* Begin *

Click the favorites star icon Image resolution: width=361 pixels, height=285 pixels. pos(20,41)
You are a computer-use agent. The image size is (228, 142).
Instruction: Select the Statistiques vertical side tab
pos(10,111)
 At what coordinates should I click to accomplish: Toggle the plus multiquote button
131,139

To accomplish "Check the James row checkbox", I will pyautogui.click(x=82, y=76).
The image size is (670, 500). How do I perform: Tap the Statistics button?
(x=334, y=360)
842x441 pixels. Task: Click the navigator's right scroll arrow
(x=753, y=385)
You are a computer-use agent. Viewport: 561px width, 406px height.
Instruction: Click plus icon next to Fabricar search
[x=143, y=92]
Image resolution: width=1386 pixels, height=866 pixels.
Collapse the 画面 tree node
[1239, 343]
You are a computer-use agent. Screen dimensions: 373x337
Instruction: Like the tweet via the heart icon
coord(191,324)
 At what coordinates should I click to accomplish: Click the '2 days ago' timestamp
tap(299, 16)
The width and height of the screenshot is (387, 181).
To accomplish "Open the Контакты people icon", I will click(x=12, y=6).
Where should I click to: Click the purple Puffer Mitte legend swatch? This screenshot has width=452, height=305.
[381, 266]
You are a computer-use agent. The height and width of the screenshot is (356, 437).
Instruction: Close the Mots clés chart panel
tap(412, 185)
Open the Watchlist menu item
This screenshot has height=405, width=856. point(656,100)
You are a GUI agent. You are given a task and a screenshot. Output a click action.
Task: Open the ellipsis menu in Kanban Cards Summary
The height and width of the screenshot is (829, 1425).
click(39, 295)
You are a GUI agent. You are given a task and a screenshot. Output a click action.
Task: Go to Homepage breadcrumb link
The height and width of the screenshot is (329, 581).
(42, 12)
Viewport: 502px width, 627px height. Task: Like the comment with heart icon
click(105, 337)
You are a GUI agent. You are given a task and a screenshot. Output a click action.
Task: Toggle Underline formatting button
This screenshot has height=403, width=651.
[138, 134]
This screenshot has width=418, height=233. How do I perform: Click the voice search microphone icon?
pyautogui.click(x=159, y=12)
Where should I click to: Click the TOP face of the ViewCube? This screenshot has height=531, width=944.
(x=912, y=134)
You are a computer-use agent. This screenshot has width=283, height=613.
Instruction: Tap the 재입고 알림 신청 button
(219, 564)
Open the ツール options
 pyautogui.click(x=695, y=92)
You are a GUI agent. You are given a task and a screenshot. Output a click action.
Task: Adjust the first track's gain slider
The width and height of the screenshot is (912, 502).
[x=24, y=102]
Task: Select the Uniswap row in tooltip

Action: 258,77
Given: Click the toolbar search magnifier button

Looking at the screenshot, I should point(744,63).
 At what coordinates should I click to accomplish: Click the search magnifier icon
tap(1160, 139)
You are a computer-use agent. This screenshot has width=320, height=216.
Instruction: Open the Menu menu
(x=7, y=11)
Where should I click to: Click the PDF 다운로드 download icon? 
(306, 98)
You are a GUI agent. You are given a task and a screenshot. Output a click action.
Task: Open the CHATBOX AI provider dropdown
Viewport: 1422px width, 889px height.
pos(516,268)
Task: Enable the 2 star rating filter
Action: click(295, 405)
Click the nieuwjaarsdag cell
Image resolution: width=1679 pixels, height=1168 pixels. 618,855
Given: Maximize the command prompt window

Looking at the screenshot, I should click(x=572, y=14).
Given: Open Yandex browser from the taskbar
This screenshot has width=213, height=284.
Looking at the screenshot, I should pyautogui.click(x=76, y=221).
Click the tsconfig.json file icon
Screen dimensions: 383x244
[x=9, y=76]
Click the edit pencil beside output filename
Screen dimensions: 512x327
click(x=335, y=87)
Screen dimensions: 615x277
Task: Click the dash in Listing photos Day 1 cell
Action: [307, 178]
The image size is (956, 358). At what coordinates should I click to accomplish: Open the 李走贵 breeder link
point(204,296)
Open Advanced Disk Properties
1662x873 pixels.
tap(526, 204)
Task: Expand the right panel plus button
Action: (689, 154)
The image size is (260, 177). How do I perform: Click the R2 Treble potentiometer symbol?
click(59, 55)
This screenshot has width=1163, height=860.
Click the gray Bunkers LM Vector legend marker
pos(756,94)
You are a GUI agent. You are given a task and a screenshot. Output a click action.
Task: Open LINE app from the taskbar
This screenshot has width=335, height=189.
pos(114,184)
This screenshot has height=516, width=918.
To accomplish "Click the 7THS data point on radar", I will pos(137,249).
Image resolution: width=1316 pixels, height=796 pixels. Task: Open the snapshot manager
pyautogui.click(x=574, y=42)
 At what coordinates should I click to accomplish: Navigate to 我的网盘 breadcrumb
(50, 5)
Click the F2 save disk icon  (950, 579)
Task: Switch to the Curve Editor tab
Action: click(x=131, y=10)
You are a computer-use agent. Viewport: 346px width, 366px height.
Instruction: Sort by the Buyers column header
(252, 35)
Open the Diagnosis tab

* End *

Please update the lines above by replacing "heart icon" with "heart symbol" throughout, leaving everything else unchanged.

=== Answer to the task ===
Click the favorites star icon Image resolution: width=361 pixels, height=285 pixels. pos(20,41)
You are a computer-use agent. The image size is (228, 142).
Instruction: Select the Statistiques vertical side tab
pos(10,111)
 At what coordinates should I click to accomplish: Toggle the plus multiquote button
131,139

To accomplish "Check the James row checkbox", I will pyautogui.click(x=82, y=76).
The image size is (670, 500). How do I perform: Tap the Statistics button?
(x=334, y=360)
842x441 pixels. Task: Click the navigator's right scroll arrow
(x=753, y=385)
You are a computer-use agent. Viewport: 561px width, 406px height.
Instruction: Click plus icon next to Fabricar search
[x=143, y=92]
Image resolution: width=1386 pixels, height=866 pixels.
Collapse the 画面 tree node
[1239, 343]
You are a computer-use agent. Screen dimensions: 373x337
Instruction: Like the tweet via the heart symbol
coord(191,324)
 At what coordinates should I click to accomplish: Click the '2 days ago' timestamp
tap(299, 16)
The width and height of the screenshot is (387, 181).
To accomplish "Open the Контакты people icon", I will click(x=12, y=6).
Where should I click to: Click the purple Puffer Mitte legend swatch? This screenshot has width=452, height=305.
[381, 266]
You are a computer-use agent. The height and width of the screenshot is (356, 437).
Instruction: Close the Mots clés chart panel
tap(412, 185)
Open the Watchlist menu item
This screenshot has height=405, width=856. point(656,100)
You are a GUI agent. You are given a task and a screenshot. Output a click action.
Task: Open the ellipsis menu in Kanban Cards Summary
The height and width of the screenshot is (829, 1425).
click(39, 295)
You are a GUI agent. You are given a task and a screenshot. Output a click action.
Task: Go to Homepage breadcrumb link
The height and width of the screenshot is (329, 581).
(42, 12)
Viewport: 502px width, 627px height. Task: Like the comment with heart symbol
click(105, 337)
You are a GUI agent. You are given a task and a screenshot. Output a click action.
Task: Toggle Underline formatting button
This screenshot has height=403, width=651.
[138, 134]
This screenshot has width=418, height=233. How do I perform: Click the voice search microphone icon?
pyautogui.click(x=159, y=12)
Where should I click to: Click the TOP face of the ViewCube? This screenshot has height=531, width=944.
(x=912, y=134)
You are a computer-use agent. This screenshot has width=283, height=613.
Instruction: Tap the 재입고 알림 신청 button
(219, 564)
Open the ツール options
 pyautogui.click(x=695, y=92)
You are a GUI agent. You are given a task and a screenshot. Output a click action.
Task: Adjust the first track's gain slider
The width and height of the screenshot is (912, 502).
[x=24, y=102]
Task: Select the Uniswap row in tooltip

Action: 258,77
Given: Click the toolbar search magnifier button

Looking at the screenshot, I should point(744,63).
 At what coordinates should I click to accomplish: Click the search magnifier icon
tap(1160, 139)
You are a computer-use agent. This screenshot has width=320, height=216.
Instruction: Open the Menu menu
(x=7, y=11)
Where should I click to: Click the PDF 다운로드 download icon? 
(306, 98)
You are a GUI agent. You are given a task and a screenshot. Output a click action.
Task: Open the CHATBOX AI provider dropdown
Viewport: 1422px width, 889px height.
pos(516,268)
Task: Enable the 2 star rating filter
Action: click(295, 405)
Click the nieuwjaarsdag cell
Image resolution: width=1679 pixels, height=1168 pixels. 618,855
Given: Maximize the command prompt window

Looking at the screenshot, I should click(x=572, y=14).
Given: Open Yandex browser from the taskbar
This screenshot has width=213, height=284.
Looking at the screenshot, I should pyautogui.click(x=76, y=221).
Click the tsconfig.json file icon
Screen dimensions: 383x244
[x=9, y=76]
Click the edit pencil beside output filename
Screen dimensions: 512x327
click(x=335, y=87)
Screen dimensions: 615x277
Task: Click the dash in Listing photos Day 1 cell
Action: [307, 178]
The image size is (956, 358). At what coordinates should I click to accomplish: Open the 李走贵 breeder link
point(204,296)
Open Advanced Disk Properties
1662x873 pixels.
tap(526, 204)
Task: Expand the right panel plus button
Action: (689, 154)
The image size is (260, 177). How do I perform: Click the R2 Treble potentiometer symbol?
click(59, 55)
This screenshot has width=1163, height=860.
Click the gray Bunkers LM Vector legend marker
pos(756,94)
You are a GUI agent. You are given a task and a screenshot. Output a click action.
Task: Open LINE app from the taskbar
This screenshot has width=335, height=189.
pos(114,184)
This screenshot has height=516, width=918.
To accomplish "Click the 7THS data point on radar", I will pos(137,249).
Image resolution: width=1316 pixels, height=796 pixels. Task: Open the snapshot manager
pyautogui.click(x=574, y=42)
 At what coordinates should I click to accomplish: Navigate to 我的网盘 breadcrumb
(50, 5)
Click the F2 save disk icon  (950, 579)
Task: Switch to the Curve Editor tab
Action: click(x=131, y=10)
You are a computer-use agent. Viewport: 346px width, 366px height.
Instruction: Sort by the Buyers column header
(252, 35)
Open the Diagnosis tab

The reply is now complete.